Some reviewers were disappointed that there was no option to restart a race or event. Instead the player had to either fail the event, or cancel the race by bringing the vehicle to a stop for a few seconds, and then return to the specific place on the map to try that particular race or event again. Criterion responded to this criticism by stating that they don't feel that this is a problem and that adding a "retry" option would introduce loading screens, which they "hate with a passion". Despite this, the option to restart an event was later added to the game via a free software update. Eurogamer found DJ Atomika, the game's guide, to be "instantly dislikeable".

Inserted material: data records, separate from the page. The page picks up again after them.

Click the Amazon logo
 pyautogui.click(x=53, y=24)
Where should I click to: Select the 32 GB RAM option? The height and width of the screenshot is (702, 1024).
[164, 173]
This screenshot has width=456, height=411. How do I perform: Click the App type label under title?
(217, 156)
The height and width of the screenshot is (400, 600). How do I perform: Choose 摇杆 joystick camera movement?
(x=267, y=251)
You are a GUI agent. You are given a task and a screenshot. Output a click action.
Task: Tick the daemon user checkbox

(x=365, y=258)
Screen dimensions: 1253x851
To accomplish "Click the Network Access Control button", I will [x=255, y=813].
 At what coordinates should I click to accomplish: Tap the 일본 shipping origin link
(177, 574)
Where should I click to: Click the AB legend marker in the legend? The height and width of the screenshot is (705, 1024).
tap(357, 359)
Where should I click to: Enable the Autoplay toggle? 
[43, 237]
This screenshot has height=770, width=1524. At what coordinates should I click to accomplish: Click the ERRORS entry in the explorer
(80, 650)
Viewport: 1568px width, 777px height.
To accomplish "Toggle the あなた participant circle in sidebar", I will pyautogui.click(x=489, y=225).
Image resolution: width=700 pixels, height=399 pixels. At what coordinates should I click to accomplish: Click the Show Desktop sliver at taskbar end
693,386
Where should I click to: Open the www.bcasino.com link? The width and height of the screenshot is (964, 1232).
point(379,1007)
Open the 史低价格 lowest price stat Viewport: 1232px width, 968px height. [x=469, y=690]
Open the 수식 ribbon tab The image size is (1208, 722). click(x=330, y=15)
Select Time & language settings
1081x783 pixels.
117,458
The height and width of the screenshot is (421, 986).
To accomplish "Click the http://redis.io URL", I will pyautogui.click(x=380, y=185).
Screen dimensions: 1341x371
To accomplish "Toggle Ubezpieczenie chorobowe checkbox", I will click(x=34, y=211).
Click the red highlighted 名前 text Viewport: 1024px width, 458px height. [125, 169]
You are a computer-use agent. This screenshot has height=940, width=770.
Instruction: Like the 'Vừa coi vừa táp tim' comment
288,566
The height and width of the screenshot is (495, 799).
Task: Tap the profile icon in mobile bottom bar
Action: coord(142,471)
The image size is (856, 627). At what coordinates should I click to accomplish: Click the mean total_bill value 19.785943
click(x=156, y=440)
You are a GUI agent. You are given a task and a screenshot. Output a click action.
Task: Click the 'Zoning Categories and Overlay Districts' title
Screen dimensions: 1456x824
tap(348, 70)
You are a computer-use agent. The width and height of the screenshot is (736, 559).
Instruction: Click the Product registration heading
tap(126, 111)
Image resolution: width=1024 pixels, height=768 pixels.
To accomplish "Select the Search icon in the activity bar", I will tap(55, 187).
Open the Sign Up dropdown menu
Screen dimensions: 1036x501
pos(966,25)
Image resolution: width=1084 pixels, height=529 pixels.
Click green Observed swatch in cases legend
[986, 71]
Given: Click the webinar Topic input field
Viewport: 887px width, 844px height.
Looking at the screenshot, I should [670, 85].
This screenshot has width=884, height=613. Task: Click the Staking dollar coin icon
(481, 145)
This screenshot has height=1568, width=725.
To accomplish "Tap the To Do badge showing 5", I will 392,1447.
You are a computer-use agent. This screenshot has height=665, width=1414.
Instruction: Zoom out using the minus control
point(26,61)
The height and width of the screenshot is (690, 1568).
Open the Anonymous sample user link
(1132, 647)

The Remastered release was met with similarly positive reviews, albeit slightly less than the original release. Metacritic gave the PlayStation 4 version a score of 82 out of 100, and the Xbox One version a score of 79 out of 100.

===Awards===
Paradise won several awards in 2008, with Spike TV, GameTrailers and GameSpot all awarding it Best Driving Game. Additionally, Paradise won GameSpot's award for Best Downloadable Content in 2008. During the 12th Annual Interactive Achievement Awards, the Academy of Interactive Arts & Sciences awarded Burnout Paradise with "Racing Game of the Year".

== Use in academia ==
Burnout Paradise has been the subject of several academic papers investigating a range of fields, often connected to the title's intensity and need for fast reaction time. These include studies on gamer cardiology, phenomenological correspondence and control abstraction and computer game pedagogy.